El nuevo Gobierno de Sudán del Sur tiene ya un presupuesto considerable y participa de los beneficios del petróleo, pero la gente no lo nota. Las carreteras no merecen este nombre: los baches las han convertido en montañas rusas. El Gobierno sólo aparece para mostrar la bandera, no para dar servicios. Entre los que esperan a Foni y a los refugiados que van llegando a la frontera de Sudán está Sokiri Henry, un educado ex guerrillero del SLA, hoy disciplinado funcionario de la nueva Administración. Habla buen inglés y, antes de salmodiar sobre las virtudes del nuevo país, mira de frente a la realidad: "Lamentablemente, el dinero no acaba de llegar a la gente, que tenía grandes expectativas y empieza a preguntarse qué pasa", explica. ¿Y qué pasa? ¿Corrupción? Sokiri encoge los hombros y sonríe: "No puede descartarse; esto es África".

La 'dimisión' del Gobierno ha dejado a la gente en manos de las ONG y de los misioneros cristianos. Su trabajo es abnegado, pero los resultados no siempre son positivos. Juba, la capital de Sudán del Sur, se ha convertido en un lugar carísimo. La ciudad, a orillas del Nilo, es un descampado tomado por los mosquitos y las ONG, sobre todo estadounidenses. Una noche de hotel que en realidad es una tienda de campaña cuesta 100 dólares. Y como las ONG pueden pagar, los precios se han vuelto prohibitivos para los lugareños.

Bullen Kenyi Yatta, director del semanario The Juba Post, calcula que los precios de las destartaladas viviendas se han multiplicado por cinco en dos años. "El salario medio es de 350 dólares mensuales, y alquilar una vivienda cuesta ahora 1.000 dólares", explica. "Sin duda, las ONG vienen con buenas intenciones, pero muchas llegan con grandes todoterreno y no vemos resultados; en algunos casos, incluso son contraproducentes", se lamenta.

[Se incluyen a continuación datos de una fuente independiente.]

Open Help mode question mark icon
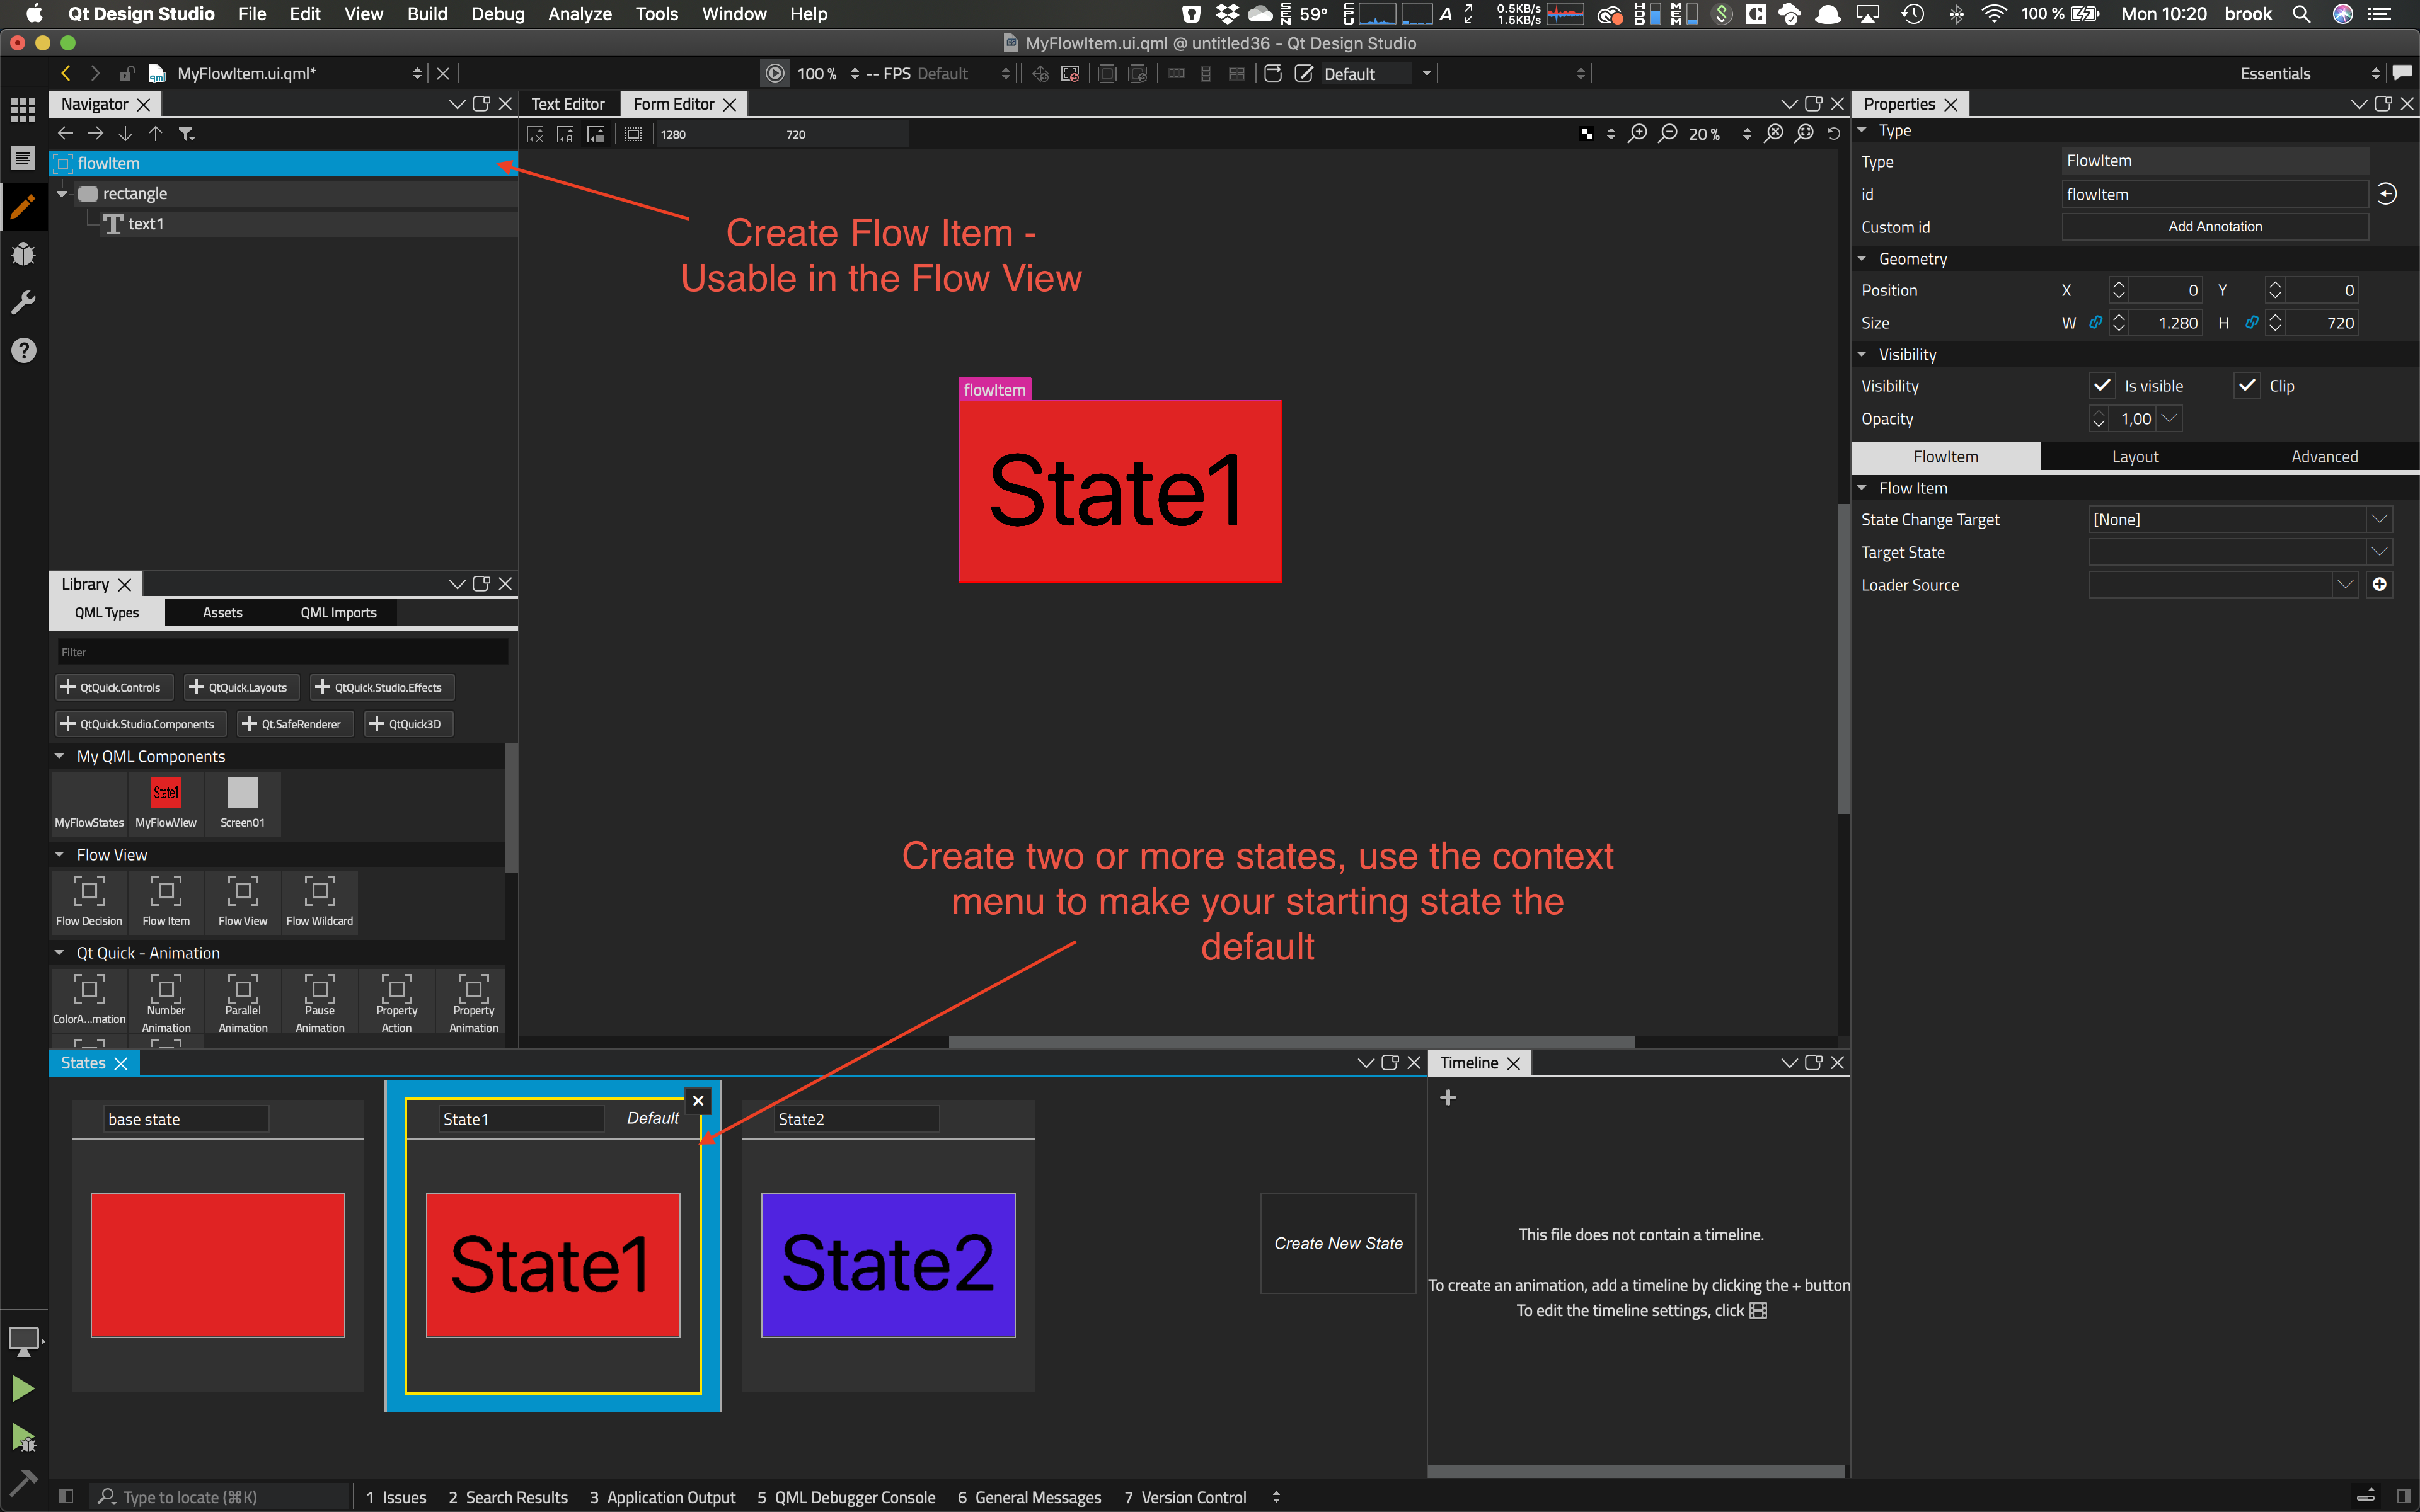Viewport: 2420px width, 1512px height. [x=23, y=350]
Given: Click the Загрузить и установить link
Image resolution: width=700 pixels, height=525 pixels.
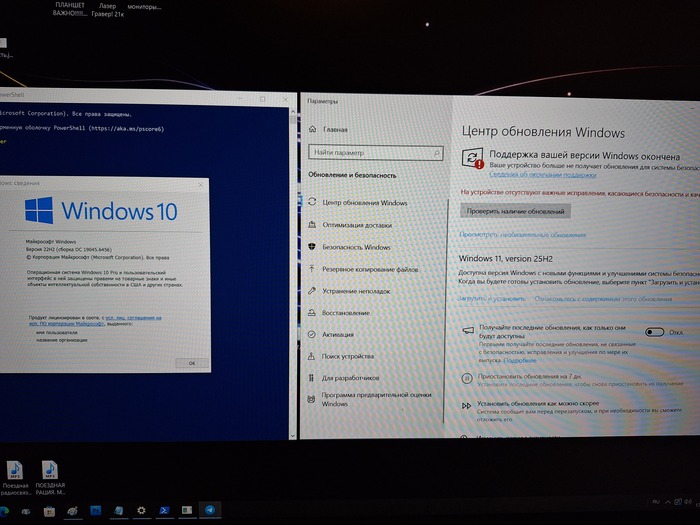Looking at the screenshot, I should tap(492, 299).

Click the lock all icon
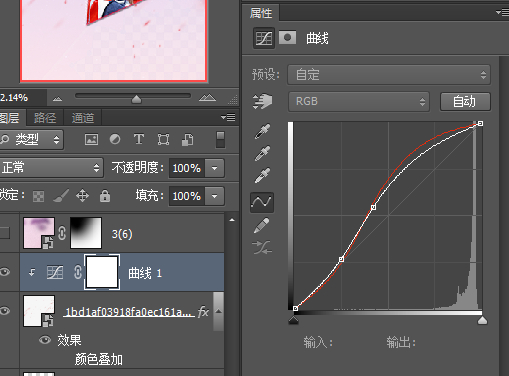tap(105, 196)
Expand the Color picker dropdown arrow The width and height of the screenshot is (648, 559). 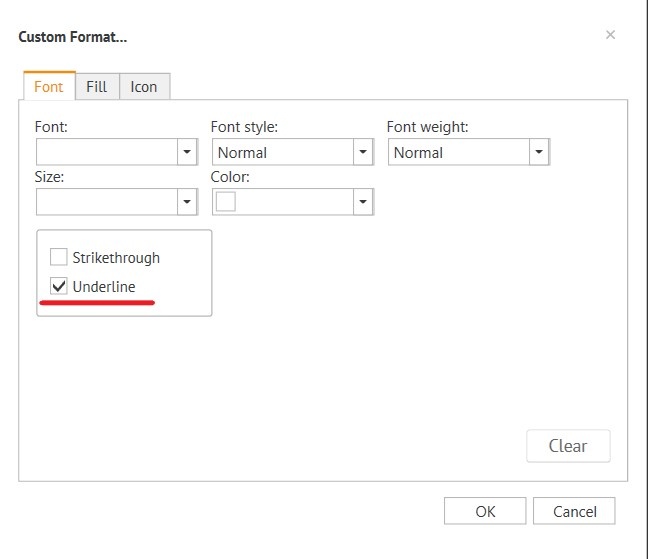tap(362, 201)

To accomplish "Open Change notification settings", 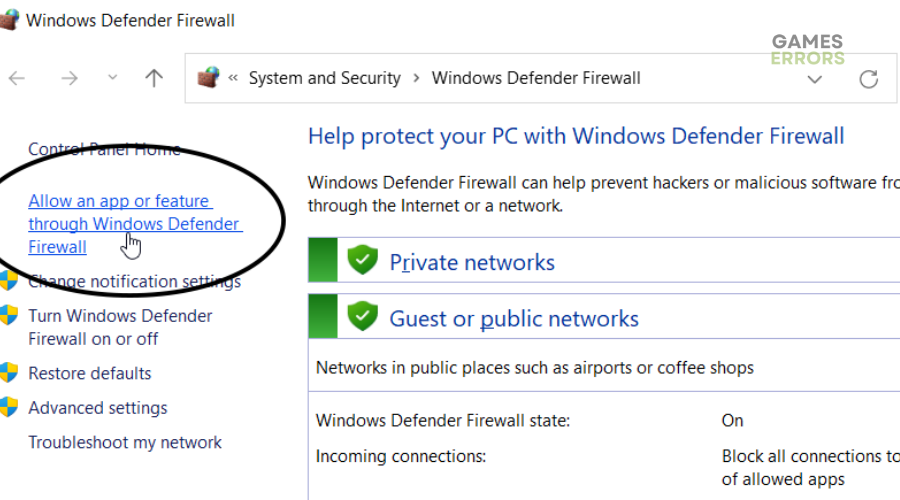I will click(x=134, y=281).
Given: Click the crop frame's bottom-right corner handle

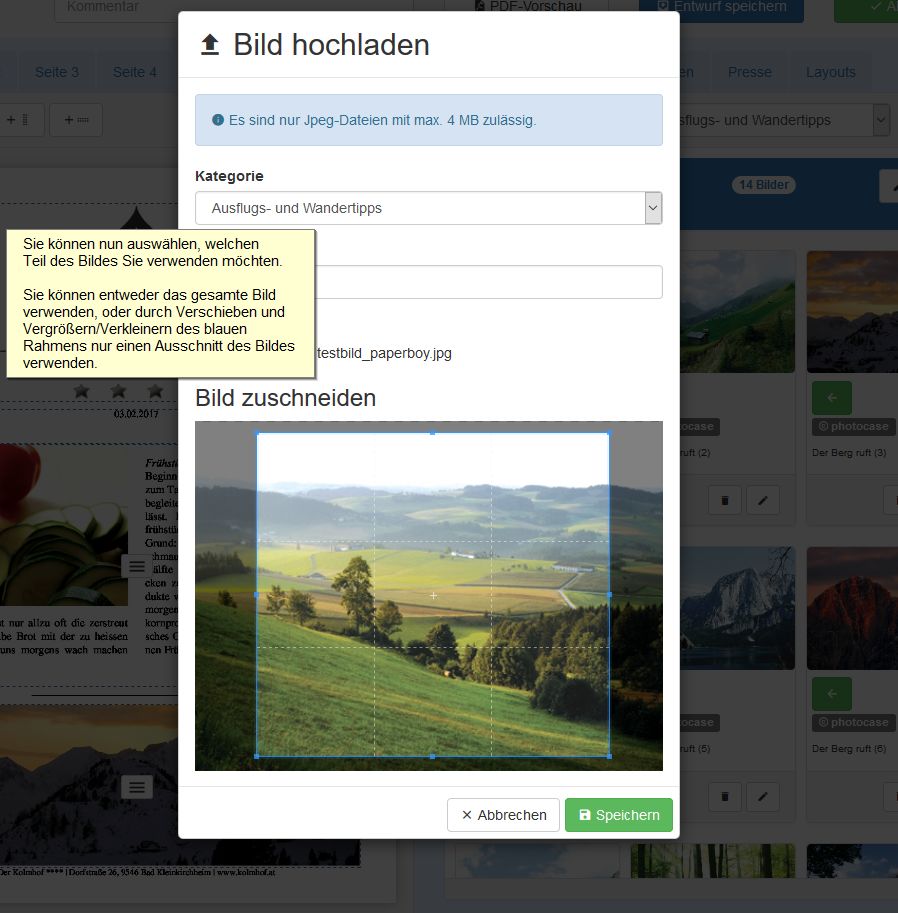Looking at the screenshot, I should 609,756.
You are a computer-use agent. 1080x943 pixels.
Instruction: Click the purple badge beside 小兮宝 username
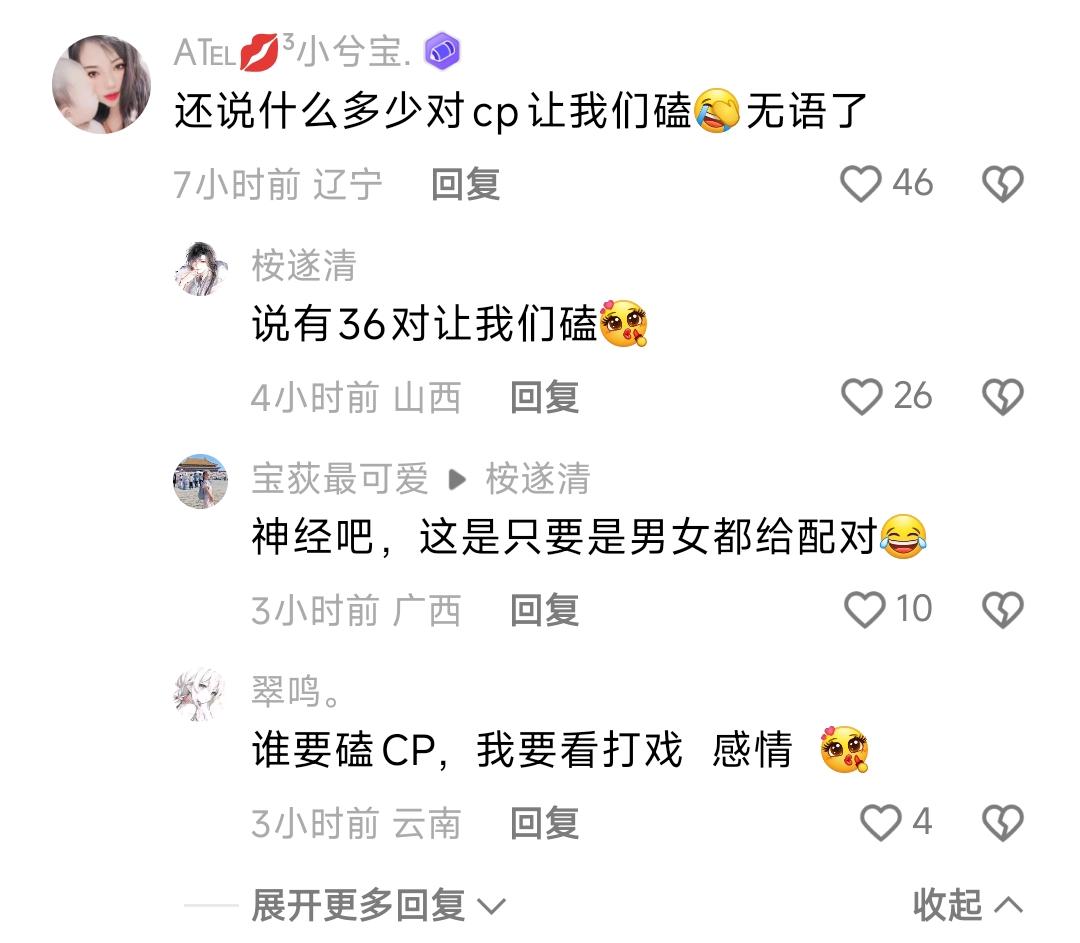(442, 52)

Los misioneros cristianos llevan mucho más tiempo sobre el terreno. Se quedaron incluso en los peores momentos de la guerra. Y la educación, en la práctica, está en sus manos. Es muy probable que los hijos de Foni estudien gracias a ellos. Pero muchos son cristianos militantes que alimentan el ardor guerrero contra el norte musulmán con la vista puesta en el referéndum de 2011. En la magnífica escuela -para los estándares locales- que los combonianos tienen en Kajo Keji, los alumnos temen a los árabes y la mayoría proclama su disposición a retomar las armas si es preciso. "Quiero la independencia y estoy dispuesto a luchar para defenderla; los árabes no tienen nada en común con nosotros", subraya Michael Kuany Bol, de 20 años y estudiante de secundaria.

-¿Qué te gustaría ser cuando acabes los estudios?

-Monje -contesta, ante la complacencia de la religiosa italiana que dirige el centro.

Poco antes, Michael había reforzado sus convicciones en la alegre misa del padre Jimmy Milla, animada con cantos y mucha percusión. "Nuestra gente quiere la independencia; esperamos que el proceso sea pacífico, pero de lo contrario la gente volverá a luchar", recalca tras la prédica.

Entre el campo de refugiados de Adjumani, en Uganda, y Jalimo, junto a Kajo Keji, hay unos 40 kilómetros. Pero el trayecto de repatriación dura tres días. Las carreteras son infernales. y los trámites, comprobaciones y recomprobaciones, inacabables. Cuando Foni y sus hijos cruzan al fin la frontera para volver a casa, diluvia. "¡Es una bendición! ¡Señal de buena suerte!", grita alguien. La sequía es temida porque lleva a hambre, miseria y guerras, con lo que toda lluvia, incluso excesiva, es vista como una buena señal. Foni sonríe. Pero sabe que necesitará mucho más que buenas señales para poder cantar victoria en su soñado regreso a casa.